Water-polo, hockey, hand, foot (dont un Ajaccio-Le Havre qui a beaucoup fait parler), les playoffs s’invitent dans une majorité de disciplines, à tous niveaux. Si vous n’êtes pas familier avec ce système de séries éliminatoires en fin de saison déterminant, selon les divisions, l’accession au niveau supérieur ou le titre, mieux vaut ne pas tarder.

« D’un côté ce n’est pas très juste, mais d’un autre, la saison régulière ne serait pas toujours la même sans les playoffs. L’avantage que ça a, c’est au niveau des émotions : c’est plus fort. Comme c’est sur un laps de temps très concentré, ça met une charge émotionnelle de tous les côtés qui est plus importante. C’est pour ça que ça vient dans les autres sports. Aux Etats-Unis, ils n’auraient pas l’idée de faire autrement », estime Vincent Collet, coach de la SIG Strasbourg qui débute sa série en quart de finale dans son Rhénus ce mardi (20h50) contre Nanterre pour sa sixième participation consécutive aux playoffs du championnat de France de Pro A.

Des entretiens avec les joueurs pour préparer les playoffs

Parce qu’au basket, les playoffs sont une institution. Et le club de la SIG en a désormais l’habitude. Reste qu’il faut préparer ce moment crucial pour les acteurs sur le terrain, où toute la saison se joue sur des matchs couperets. De quelle manière ? En préparant les matchs comme les précédents ou en passant mode commando ?

« Non pas en mode commando, mais par contre ce n’est pas comme d’habitude. C’est un moment à part, qu’on prépare donc différemment, répond Vincent Collet. C’est-à-dire qu’on fait des réunions, des entretiens individuels avec les joueurs. Ce sont les phases finales, donc ça requiert une attention particulière. »

« On peut dire ce qu’on veut, même les matchs contre les meilleures équipes dans la saison ce ne sont qu’une étape sur les 34 qui constituent la saison régulière. Certaines sont plus importantes quand ce sont des adversaires directs, mais malgré tout ça reste une équipe. Alors que là, c’est “do or die”, c’est vaincre ou mourir. »

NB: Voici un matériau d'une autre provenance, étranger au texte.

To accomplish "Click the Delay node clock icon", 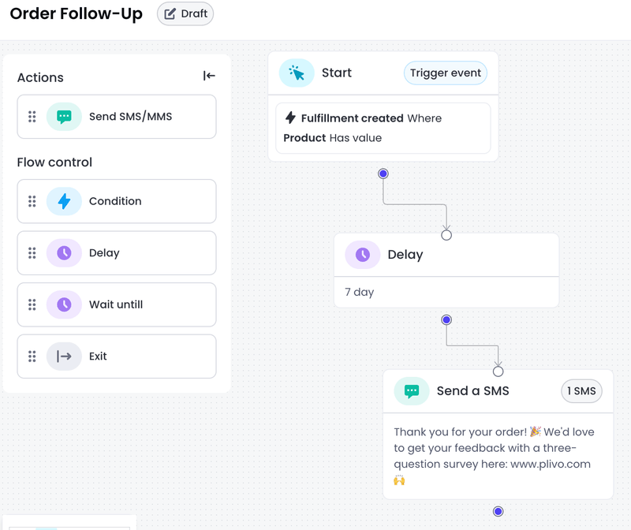I will click(363, 255).
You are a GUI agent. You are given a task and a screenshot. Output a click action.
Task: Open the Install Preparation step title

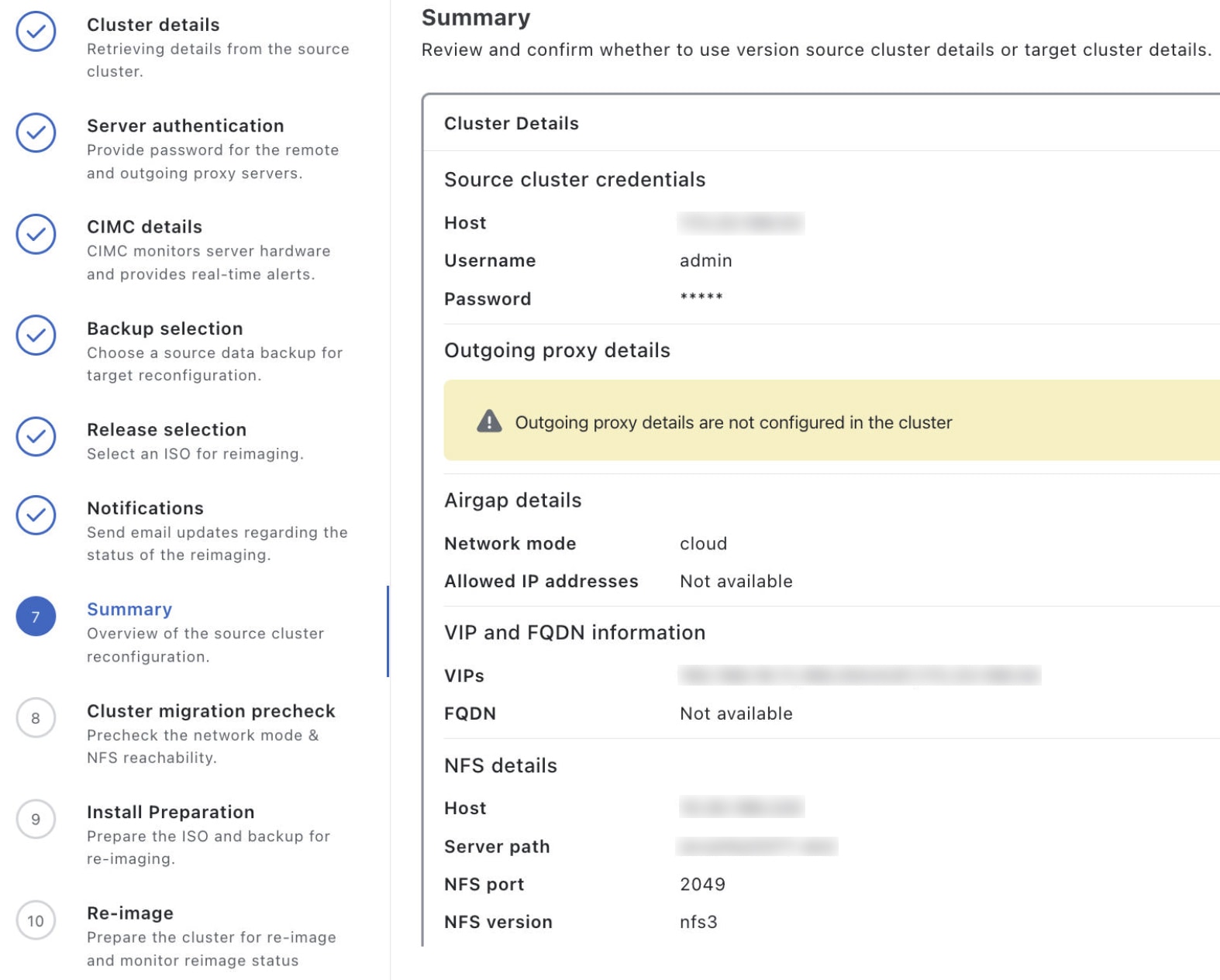click(171, 812)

Le tacticien strasbourgeois s’accorde à dire que le côté mental est presque aussi important que le basket. « On prépare ça aussi. On a échangé entre nous, en leur donnant la parole d’ailleurs, parce que c’est une aventure humaine et commune dont les joueurs sont les principaux dépositaires. Moi, mon but c’est de les aider à gagner le prochain match. On réfléchit ensemble à comment faire, aussi bien sur les aspects basket que tout ce qu’il y a autour. »

Entre ses playoffs avec Le Mans, l’Asvel et Strasbourg, l’expérience emmagasinée par Vincent Collet est sans équivalent en France. Ses victoires et ses échecs l’ont évidemment fait « évoluer ». De son propre aveu, le coach insiste de plus en plus sur les aspects mentaux, soit « la spécificité de cette compétition, qui demande beaucoup de réactivité, d’adaptation pour les coachs mais aussi pour les joueurs. Et d’avoir cette capacité à être prêts tout de suite, tout le temps. »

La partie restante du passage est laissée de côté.